10.4 Relationship of the Parties

This Agreement does not create a partnership, franchise, joint venture, agency, fiduciary, or employment relationship between Meta Exponential and the Customer. Both parties are independent contractors, maintaining their respective operations and autonomy while cooperating under the terms laid out in this Agreement.

10.5 No Third-Party Beneficiaries

This Agreement is strictly between Meta Exponential and the Customer. It is not intended to benefit any third party, nor shall any third party have the right to enforce any of its terms, directly or indirectly. This clause clarifies the intended scope of the Agreement, limiting obligations and benefits to the parties involved.

10.6 Email Communications

Notices under this Agreement will be communicated via email, although Meta Exponential may choose to provide notices through the SolveChat instead. Notices to Meta Exponential must be directed to via SolveChat contact form, while notices to Customers will be sent to the email addresses provided by them through the SolveChat account information. Notices are considered delivered the next business day after emailing or the same day if provided through the SolveChat.

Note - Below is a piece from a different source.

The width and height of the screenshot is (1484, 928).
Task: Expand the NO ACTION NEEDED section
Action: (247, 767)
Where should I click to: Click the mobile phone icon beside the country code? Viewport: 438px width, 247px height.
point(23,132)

10.7 Amendment and Waivers

Meta Exponential reserves the right to update these terms and other conditions of this Agreement. Any changes to these terms or the Agreement will be announced by Meta Exponential by sending a notice at least 30 days before the change takes effect. If the change is necessary to ensure compliance with legal obligations or is caused by actions of public authorities, the change will be announced no later than the effective date of the change. In case of disagreement with the change, the Customer has the right to reject the change and terminate the agreement before the effective date of the change by sending a written notice to our email.

10.8 Severability

Should any provision of this Agreement be found unlawful or unenforceable by a court, it will be modified to the minimum extent necessary to make it lawful or enforceable, while the remaining provisions continue in full effect. This clause ensures the Agreement remains operational even if parts of it are modified or removed.

10.9 Assignment

Neither party may assign or delegate their rights or obligations under this Agreement without the other party's prior written consent, except that Meta Exponential may do so without consent in cases of mergers, acquisitions, corporate reorganizations, or sales of substantially all assets. Any unauthorized assignment will be void. This Agreement binds and benefits the parties, their successors, and permitted assigns.

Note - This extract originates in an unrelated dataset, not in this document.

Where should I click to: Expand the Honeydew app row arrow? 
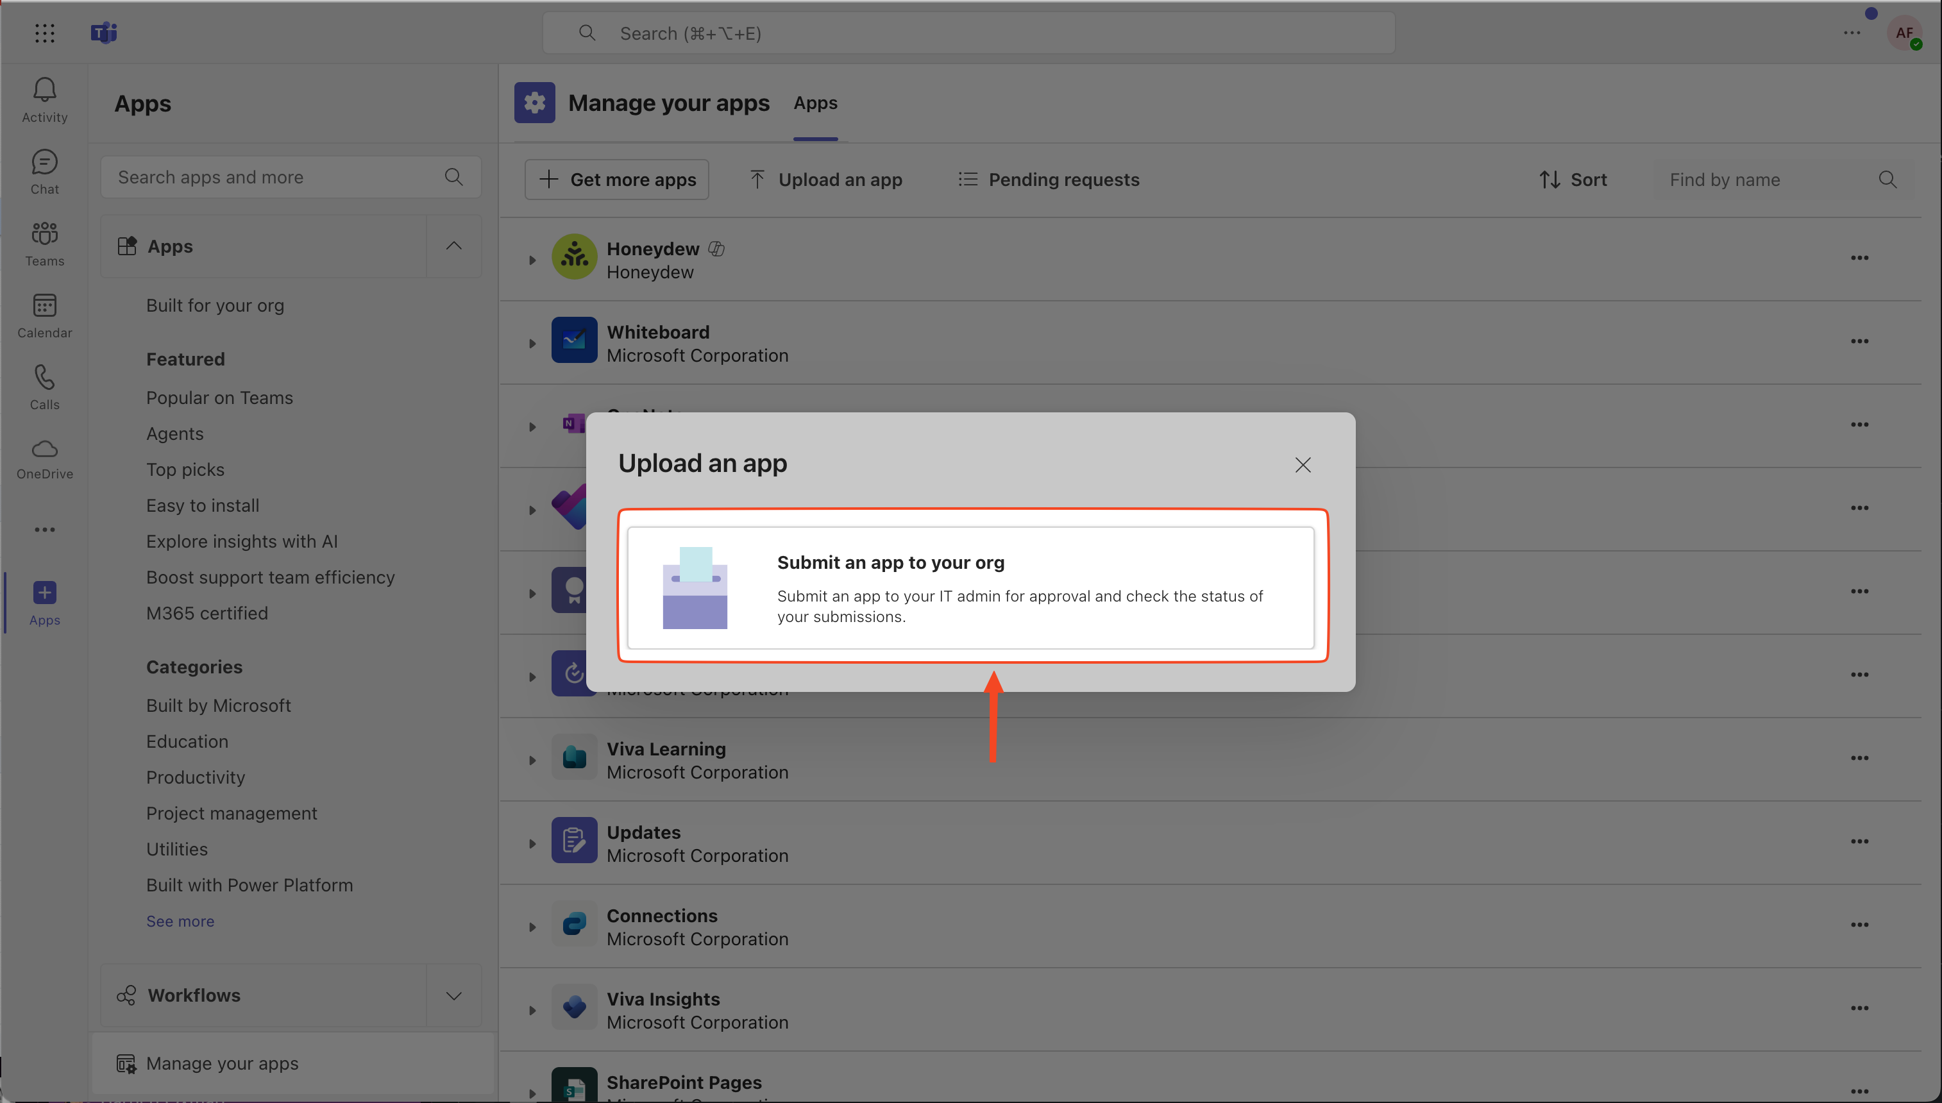532,260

10.10 Governing Law and Venue

This Agreement will be governed by the laws of the Czech Republic, excluding its conflict of laws principles. Disputes arising under this Agreement will be resolved in the courts of the Czech Republic, to which both parties consent to jurisdiction and venue.

10.11 Entire Agreement

This Agreement, including any referenced documents and Orders, constitutes the full agreement between Meta Exponential and the Customer, superseding all prior discussions, agreements, and understandings of any nature. This ensures clarity and completeness in the mutual expectations and obligations of the parties involved.